Texto de la página:
------------------------------------
Platón en Siracusa (1)

   Tras la muerte de Sócrates, Platón emprendió un viaje, poco menos que iniciático, que, en su primera etapa, le llevó a Egipto. Desgraciadamente es poco lo que sabemos de la estancia de Platón en Egipto, qué templos visitó y a qué nivel doctrinal se le permitió acceder, aunque su identificación del sol con el bien nos permite intuir que semejante visita (si es que se llegó a producir) causó un profundo impacto en el joven Platón. No menos impactante fue la segunda estancia de dicho viaje, la Magna Grecia. Dos ciudades destacan de esta etapa. La primera fue Tarento, aristocracia de raigambre pitagórica, cuyo tipo de gobierno y,  probablemente, la numerología en que se basaba, también será recordada por Platón en su República. Menos trascendencia pareció tener en aquel momento, la otra ciudad visitada por Platón, Siracusa. 
   Siracusa era una tiranía ejercida por Dionisio el Viejo. Había inaugurado su mandato liberando a toda Sicilia de los bárbaros, lo cual hizo de él un político temido y respetado que llegó a tener en sus manos la unificación de la isla. Su desastrosa gestión posterior, acabó haciéndola imposible. La propia Siracusa, en tiempos de la visita de Platón, languidecía mientras sus habitantes se dedicaban, según testimonia Platón, a atiborrarse de comida un par de veces al día y a procurarse un compañero/a de lecho. En este ambiente de decadencia, sin embargo, Platón encontró un alma pura, el joven Dión, emparentado con el tirano, sobre el que sus enseñanzas ejercieron un poderoso influjo, hasta el punto de que dedicó el resto de su vida a lograr que su ciudad fuese gobernada no por una persona concreta, sino por leyes excelentes. La muerte de Dionisio el viejo pareció marcar el momento oportuno para ello. Dión, qua aprendió mucho de las doctrinas de Platón pero poco de la naturaleza humana, creyó ver en su hijo y sucesor, Dionisio el joven, al gobernante ansioso de sabiduría que podría conducir a su ciudad a un gobierno justo.
------------------------------------
Registros de datos:
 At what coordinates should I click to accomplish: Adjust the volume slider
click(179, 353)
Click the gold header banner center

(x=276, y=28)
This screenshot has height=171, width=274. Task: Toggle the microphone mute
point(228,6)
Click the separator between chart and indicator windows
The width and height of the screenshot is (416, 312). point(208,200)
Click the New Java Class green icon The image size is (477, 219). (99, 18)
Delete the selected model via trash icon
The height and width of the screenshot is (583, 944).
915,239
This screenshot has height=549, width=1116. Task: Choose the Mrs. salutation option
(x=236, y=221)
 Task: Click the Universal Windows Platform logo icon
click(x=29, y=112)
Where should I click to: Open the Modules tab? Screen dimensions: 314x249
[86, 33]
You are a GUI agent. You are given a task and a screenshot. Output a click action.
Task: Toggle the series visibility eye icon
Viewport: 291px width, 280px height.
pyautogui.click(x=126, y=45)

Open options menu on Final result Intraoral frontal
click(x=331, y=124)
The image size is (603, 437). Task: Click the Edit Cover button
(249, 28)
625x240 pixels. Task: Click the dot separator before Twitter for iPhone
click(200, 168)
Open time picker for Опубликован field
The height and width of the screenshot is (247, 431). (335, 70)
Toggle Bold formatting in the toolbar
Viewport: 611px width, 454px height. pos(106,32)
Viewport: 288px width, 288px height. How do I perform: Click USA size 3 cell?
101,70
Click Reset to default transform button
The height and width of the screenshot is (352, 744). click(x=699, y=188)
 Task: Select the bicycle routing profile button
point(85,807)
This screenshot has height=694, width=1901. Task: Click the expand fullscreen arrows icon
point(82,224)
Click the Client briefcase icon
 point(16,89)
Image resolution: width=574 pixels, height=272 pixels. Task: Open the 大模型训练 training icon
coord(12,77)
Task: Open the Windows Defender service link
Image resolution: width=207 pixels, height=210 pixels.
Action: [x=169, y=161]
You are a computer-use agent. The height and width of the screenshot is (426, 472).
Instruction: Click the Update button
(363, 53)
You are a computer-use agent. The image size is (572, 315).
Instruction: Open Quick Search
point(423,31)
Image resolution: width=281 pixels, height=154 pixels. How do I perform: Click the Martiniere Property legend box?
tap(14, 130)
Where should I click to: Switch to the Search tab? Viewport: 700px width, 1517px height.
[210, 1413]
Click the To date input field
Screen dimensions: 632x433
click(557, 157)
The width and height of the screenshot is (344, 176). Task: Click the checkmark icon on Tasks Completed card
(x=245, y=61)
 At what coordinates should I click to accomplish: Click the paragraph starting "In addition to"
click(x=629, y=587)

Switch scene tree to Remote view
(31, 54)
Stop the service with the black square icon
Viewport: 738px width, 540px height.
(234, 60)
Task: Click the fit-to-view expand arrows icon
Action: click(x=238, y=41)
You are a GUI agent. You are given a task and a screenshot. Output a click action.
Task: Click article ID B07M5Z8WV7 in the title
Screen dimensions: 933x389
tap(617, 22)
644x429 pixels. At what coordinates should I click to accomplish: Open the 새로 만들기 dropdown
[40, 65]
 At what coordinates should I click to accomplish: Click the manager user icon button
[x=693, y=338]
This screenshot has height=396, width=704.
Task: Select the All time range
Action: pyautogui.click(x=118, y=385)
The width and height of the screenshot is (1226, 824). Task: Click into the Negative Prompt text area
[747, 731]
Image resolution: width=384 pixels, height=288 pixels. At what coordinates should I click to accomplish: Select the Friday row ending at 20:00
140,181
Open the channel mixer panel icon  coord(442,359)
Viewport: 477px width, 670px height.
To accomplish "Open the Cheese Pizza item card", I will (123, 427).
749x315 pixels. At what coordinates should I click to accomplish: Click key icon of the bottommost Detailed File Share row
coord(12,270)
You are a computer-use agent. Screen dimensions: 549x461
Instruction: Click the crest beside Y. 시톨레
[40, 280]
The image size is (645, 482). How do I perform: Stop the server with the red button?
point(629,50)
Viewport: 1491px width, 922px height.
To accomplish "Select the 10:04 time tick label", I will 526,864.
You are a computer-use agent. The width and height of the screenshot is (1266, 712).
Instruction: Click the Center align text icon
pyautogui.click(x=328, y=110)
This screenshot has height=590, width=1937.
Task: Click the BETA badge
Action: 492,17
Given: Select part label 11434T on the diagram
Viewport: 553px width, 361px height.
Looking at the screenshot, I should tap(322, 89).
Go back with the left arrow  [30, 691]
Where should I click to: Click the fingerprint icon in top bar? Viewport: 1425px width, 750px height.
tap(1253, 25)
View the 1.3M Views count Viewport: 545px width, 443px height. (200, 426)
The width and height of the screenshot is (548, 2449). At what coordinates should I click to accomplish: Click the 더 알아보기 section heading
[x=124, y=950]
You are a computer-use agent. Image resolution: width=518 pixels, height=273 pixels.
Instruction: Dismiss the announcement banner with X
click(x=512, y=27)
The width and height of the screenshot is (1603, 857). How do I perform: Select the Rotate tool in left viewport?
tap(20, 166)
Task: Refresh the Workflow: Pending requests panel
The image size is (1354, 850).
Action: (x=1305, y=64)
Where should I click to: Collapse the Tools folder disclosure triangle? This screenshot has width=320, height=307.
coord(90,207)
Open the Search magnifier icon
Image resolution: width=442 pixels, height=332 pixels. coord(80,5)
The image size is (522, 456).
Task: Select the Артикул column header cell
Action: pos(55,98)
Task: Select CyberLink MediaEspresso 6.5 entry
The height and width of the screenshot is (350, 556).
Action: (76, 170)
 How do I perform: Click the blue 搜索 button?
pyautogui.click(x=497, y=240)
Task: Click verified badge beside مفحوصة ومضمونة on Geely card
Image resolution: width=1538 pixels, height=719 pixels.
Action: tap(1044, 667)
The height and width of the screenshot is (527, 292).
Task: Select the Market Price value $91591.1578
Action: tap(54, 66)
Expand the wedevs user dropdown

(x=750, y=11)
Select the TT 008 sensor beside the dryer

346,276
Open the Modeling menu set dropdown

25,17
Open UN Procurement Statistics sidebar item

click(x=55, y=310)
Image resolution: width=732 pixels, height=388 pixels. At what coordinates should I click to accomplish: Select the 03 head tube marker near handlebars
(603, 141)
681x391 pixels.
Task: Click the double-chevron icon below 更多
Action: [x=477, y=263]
------------------------------------
Requisitos de la tarea: Reproduce sin cambios un pasaje del texto sobre Platón en Siracusa: empieza en las palabras que contienen "Platón en Siracusa" y detente después de "por Platón, Siracusa.".

Solución redactada:
Platón en Siracusa (1)

   Tras la muerte de Sócrates, Platón emprendió un viaje, poco menos que iniciático, que, en su primera etapa, le llevó a Egipto. Desgraciadamente es poco lo que sabemos de la estancia de Platón en Egipto, qué templos visitó y a qué nivel doctrinal se le permitió acceder, aunque su identificación del sol con el bien nos permite intuir que semejante visita (si es que se llegó a producir) causó un profundo impacto en el joven Platón. No menos impactante fue la segunda estancia de dicho viaje, la Magna Grecia. Dos ciudades destacan de esta etapa. La primera fue Tarento, aristocracia de raigambre pitagórica, cuyo tipo de gobierno y,  probablemente, la numerología en que se basaba, también será recordada por Platón en su República. Menos trascendencia pareció tener en aquel momento, la otra ciudad visitada por Platón, Siracusa.